There are around 10 justifications for using this procedure. They include commodity market purchases; cases where you already spent money with that supplier and this new contract is a small add-on to the original; where issues of compatibility with existing goods mean competition is inappropriate; and where there is only one supplier in the market.

The reason MOD gave me in their Freedom of Information response was ‘urgency’. This is covered in section 14 a (iv), which allows it: when (but only if it is strictly necessary) for reasons of extreme urgency brought about by events unforeseeable by, and not attributable to, the contracting authority, the time limits specified in ....(other procedures) .... cannot be met.

You can tell from the wording that the EU is not keen on people using this ‘urgency’ justification.  'Strictly necessary' and ‘unforeseeable’ are understandable and straightforward restrictions. The ‘not attributable to’ condition is interesting; it is there to stop organisations creating in effect their ‘own’ unforeseen event or crisis and using that to justify this route.

So, how do we think the MOD case fits with his? Not very well would be my view, although I’m not a lawyer, as I regularly point out. It would not seem likely that ‘needing to save some money from our suppliers’ is an unforeseen event; MOD has known for at least 2 years that this squeeze was coming.  And arguably the whole 'urgency' is attributable to MOD itself anyway.

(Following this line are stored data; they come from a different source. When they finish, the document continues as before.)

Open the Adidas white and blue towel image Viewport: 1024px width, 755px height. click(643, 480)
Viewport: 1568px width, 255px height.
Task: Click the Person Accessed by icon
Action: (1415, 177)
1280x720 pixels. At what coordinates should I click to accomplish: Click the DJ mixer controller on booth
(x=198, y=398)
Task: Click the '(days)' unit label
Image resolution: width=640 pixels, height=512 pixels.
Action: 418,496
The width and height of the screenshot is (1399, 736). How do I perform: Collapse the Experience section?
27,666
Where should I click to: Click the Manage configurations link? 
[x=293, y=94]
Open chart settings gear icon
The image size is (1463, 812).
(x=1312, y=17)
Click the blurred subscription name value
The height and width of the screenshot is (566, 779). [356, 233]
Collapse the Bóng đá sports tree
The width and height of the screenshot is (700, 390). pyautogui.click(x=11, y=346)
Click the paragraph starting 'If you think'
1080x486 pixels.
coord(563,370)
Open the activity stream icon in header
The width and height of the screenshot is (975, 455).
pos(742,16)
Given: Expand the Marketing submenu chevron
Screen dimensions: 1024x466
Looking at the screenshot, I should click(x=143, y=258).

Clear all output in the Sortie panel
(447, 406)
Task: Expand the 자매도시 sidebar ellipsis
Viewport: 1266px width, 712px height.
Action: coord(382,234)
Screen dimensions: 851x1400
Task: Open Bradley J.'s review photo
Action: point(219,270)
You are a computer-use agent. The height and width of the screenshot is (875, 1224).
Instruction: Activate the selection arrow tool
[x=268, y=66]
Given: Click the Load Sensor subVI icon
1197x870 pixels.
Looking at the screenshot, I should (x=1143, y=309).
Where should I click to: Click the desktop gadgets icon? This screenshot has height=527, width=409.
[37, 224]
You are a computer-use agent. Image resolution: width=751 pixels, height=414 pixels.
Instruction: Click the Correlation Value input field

And as we said last week, a 12 month programme of negotiations doesn’t feel like something that needs such urgency that all normal competition can be just ignored.  This get-out clause in the regulations is designed to meet the ‘tsunami’ situation, when clearly you wouldn’t expect the Government to go through a long process before ordering some tents or earth-movers. It is not designed to cover situations where a senior official says, “I can’t be bothered to go through a tedious process and I want to give a contract to my mates / this firm I’ve worked with before / these nice people who took me to Wimbledon”.

Not that I suggest this is the case in MOD, but these regulations are there to protect value, to promote open markets, and to make public sector procurement less vulnerable to corruption. They are there for good reasons, even if we sometimes think they are a pain. MOD could have run a competition from an existing framework in weeks, not months. Why didn’t they? I don’t know.

Have they broken the law? I’ll leave that for you to judge.

But it looks like it to me though.

And we've found out more about this contract - we'll be back with that later this week.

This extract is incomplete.